>>>>

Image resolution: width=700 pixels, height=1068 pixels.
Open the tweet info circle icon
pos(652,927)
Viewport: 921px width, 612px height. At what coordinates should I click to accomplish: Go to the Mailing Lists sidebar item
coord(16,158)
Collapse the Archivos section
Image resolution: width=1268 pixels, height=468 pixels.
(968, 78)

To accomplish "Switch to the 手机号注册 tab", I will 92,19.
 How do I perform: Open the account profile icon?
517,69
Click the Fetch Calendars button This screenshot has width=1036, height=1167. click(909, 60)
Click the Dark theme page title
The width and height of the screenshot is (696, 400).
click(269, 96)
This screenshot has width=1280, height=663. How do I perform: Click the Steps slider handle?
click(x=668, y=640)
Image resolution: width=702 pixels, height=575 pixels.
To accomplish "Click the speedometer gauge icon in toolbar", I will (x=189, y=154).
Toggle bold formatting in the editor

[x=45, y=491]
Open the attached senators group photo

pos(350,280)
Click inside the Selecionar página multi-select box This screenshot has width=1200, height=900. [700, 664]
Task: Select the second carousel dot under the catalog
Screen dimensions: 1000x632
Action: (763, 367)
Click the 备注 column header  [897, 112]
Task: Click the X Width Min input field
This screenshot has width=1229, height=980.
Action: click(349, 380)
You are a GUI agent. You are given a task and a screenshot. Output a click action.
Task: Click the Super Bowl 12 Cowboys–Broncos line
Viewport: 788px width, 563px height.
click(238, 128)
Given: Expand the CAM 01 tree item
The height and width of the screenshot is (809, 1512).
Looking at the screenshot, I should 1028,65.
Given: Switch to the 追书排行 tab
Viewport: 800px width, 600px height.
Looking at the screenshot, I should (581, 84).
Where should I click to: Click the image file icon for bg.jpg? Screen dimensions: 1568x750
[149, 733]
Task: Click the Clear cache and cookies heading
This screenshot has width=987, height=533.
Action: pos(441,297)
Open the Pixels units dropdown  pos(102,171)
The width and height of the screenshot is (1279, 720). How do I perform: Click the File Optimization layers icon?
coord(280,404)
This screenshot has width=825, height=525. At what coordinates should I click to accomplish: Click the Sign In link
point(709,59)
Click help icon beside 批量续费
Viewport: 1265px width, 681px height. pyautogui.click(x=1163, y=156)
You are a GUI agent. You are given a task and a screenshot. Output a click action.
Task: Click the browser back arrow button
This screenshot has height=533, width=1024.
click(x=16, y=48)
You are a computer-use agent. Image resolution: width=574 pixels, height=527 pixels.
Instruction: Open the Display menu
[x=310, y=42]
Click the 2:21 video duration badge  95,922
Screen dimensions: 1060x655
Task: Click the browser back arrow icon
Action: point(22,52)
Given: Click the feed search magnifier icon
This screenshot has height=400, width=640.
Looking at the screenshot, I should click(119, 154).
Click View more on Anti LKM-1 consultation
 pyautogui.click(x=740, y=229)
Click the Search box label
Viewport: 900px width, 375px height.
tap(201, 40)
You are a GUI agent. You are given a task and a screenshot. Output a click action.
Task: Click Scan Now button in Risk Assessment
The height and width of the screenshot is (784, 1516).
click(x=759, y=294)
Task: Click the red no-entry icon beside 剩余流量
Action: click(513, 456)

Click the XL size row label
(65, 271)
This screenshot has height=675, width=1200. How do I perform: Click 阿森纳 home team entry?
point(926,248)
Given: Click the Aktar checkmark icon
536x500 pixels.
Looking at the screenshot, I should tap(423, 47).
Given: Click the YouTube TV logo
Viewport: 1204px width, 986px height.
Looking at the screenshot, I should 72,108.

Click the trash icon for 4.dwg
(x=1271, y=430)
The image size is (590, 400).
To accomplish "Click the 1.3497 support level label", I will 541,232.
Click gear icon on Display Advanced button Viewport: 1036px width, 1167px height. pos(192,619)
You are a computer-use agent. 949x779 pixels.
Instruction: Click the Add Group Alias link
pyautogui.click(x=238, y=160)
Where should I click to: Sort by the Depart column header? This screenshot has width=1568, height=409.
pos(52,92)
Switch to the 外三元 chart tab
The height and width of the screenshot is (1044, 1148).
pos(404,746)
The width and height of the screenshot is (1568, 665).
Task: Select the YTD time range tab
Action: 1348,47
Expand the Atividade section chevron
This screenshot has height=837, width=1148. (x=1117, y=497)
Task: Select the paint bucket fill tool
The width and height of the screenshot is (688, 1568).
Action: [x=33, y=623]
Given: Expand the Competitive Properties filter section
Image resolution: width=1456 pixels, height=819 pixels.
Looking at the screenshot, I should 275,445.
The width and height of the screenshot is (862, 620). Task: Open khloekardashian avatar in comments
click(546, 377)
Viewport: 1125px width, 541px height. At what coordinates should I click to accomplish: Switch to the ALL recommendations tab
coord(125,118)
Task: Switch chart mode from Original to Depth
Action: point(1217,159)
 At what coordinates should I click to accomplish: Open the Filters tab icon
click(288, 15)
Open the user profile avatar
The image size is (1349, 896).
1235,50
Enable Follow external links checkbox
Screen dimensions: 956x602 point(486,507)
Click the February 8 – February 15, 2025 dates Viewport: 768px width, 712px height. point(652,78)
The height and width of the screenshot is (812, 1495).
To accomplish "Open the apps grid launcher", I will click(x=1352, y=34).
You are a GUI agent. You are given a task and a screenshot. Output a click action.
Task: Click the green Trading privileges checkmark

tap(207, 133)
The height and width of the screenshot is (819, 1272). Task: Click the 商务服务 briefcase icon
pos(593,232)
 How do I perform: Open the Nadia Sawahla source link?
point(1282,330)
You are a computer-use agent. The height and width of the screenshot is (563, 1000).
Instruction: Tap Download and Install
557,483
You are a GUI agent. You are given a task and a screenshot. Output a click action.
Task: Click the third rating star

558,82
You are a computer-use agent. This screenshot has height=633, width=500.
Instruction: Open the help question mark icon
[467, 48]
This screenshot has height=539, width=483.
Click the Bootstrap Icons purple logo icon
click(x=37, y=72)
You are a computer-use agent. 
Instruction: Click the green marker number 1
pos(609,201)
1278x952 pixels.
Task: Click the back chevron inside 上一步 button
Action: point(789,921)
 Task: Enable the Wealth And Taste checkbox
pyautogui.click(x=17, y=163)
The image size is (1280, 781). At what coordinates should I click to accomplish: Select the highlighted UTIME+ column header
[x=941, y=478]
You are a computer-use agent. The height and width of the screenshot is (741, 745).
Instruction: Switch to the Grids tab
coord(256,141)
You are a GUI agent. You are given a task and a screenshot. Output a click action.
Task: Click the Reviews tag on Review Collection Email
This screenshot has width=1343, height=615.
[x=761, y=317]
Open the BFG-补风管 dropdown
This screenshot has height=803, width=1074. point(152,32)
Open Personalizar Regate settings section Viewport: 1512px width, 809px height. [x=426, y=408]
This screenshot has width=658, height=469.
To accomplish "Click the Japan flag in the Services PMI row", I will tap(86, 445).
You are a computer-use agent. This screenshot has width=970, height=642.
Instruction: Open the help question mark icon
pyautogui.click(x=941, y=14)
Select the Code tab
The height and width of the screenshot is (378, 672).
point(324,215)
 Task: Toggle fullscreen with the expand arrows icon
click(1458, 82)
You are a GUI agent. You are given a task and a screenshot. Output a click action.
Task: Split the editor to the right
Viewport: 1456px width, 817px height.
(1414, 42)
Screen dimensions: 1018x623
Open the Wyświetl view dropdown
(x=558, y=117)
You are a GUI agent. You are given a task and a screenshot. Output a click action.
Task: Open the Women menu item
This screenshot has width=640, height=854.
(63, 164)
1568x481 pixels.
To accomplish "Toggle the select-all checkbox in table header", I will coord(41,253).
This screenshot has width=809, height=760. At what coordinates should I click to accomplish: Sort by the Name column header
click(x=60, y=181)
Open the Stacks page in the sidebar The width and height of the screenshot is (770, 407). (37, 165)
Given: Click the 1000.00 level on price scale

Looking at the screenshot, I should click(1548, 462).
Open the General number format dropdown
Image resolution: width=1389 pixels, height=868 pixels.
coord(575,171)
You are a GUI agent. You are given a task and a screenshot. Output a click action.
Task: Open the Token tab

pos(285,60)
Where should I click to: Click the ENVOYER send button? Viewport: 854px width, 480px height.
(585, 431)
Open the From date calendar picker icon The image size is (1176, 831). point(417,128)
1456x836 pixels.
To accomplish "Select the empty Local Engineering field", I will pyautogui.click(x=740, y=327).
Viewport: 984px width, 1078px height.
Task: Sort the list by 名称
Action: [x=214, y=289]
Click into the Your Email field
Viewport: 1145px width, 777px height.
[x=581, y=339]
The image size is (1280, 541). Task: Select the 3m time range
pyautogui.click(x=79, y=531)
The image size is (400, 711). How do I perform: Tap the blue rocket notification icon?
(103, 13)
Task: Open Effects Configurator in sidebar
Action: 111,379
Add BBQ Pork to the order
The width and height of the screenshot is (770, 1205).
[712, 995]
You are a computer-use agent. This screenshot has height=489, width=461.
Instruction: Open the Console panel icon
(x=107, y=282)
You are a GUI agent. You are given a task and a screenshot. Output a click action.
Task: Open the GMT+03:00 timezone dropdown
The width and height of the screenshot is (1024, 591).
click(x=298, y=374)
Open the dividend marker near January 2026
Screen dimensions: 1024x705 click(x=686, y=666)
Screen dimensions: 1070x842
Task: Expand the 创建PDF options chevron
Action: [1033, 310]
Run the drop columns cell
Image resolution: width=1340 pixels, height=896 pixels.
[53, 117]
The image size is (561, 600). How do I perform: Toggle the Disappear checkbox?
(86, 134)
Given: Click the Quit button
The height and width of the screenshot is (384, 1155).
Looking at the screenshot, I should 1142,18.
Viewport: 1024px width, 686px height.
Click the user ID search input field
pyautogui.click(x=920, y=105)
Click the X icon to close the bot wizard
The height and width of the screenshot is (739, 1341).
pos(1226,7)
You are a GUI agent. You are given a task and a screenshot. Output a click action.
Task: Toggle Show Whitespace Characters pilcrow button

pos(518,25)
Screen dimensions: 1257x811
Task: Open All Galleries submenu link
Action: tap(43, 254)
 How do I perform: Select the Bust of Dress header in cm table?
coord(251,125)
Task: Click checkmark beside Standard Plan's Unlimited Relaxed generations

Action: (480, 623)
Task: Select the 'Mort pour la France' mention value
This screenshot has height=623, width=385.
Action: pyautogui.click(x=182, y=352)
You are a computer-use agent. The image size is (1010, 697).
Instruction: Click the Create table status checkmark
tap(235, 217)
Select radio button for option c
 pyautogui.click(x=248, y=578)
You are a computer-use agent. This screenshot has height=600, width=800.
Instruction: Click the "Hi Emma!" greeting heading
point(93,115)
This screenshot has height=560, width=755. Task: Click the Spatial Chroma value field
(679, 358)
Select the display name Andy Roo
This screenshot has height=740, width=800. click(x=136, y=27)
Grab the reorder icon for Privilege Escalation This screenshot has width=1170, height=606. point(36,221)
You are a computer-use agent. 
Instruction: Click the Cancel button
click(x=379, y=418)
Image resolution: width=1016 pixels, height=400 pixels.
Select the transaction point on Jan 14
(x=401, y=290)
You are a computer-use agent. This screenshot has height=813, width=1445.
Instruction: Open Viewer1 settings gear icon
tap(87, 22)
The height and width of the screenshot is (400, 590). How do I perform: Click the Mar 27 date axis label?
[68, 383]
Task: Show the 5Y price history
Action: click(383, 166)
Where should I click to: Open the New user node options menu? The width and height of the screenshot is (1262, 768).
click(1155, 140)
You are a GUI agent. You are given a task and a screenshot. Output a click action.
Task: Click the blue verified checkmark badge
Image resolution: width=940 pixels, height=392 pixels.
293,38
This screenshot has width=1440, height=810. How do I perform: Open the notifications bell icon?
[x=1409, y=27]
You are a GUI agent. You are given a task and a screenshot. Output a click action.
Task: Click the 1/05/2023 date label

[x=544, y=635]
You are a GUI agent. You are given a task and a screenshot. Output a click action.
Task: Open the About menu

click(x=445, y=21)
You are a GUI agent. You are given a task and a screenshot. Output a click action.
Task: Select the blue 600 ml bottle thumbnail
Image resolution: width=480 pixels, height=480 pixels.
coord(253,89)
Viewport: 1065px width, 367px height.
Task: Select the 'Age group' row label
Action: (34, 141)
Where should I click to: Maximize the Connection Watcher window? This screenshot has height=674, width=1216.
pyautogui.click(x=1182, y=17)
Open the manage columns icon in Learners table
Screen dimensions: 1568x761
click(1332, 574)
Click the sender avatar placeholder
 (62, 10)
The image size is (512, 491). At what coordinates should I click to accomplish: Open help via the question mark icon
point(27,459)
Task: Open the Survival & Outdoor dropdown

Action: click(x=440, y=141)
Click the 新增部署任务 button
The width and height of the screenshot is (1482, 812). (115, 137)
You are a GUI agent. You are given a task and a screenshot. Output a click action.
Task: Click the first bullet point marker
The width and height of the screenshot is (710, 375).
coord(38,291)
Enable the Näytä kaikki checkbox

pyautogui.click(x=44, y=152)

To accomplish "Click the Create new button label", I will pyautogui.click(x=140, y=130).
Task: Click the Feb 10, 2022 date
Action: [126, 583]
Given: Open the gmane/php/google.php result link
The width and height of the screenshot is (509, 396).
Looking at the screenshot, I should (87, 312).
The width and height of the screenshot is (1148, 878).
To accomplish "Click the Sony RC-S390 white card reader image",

<<<<

Your objective = Show the lines of the data that hold the word "computer".

Exercise output =
You are a computer-use agent. Image resolution: width=574 pixels, height=527 pixels.
You are a computer-use agent. 949x779 pixels.
You are a computer-use agent. The height and width of the screenshot is (563, 1000).
You are a computer-use agent. This screenshot has height=633, width=500.
You are a computer-use agent. 
You are a computer-use agent. The height and width of the screenshot is (741, 745).
You are a computer-use agent. This screenshot has width=970, height=642.
You are a computer-use agent. This screenshot has height=489, width=461.
You are a computer-use agent. The image size is (1010, 697).
You are a computer-use agent. This screenshot has height=600, width=800.
You are a computer-use agent. 
You are a computer-use agent. This screenshot has height=813, width=1445.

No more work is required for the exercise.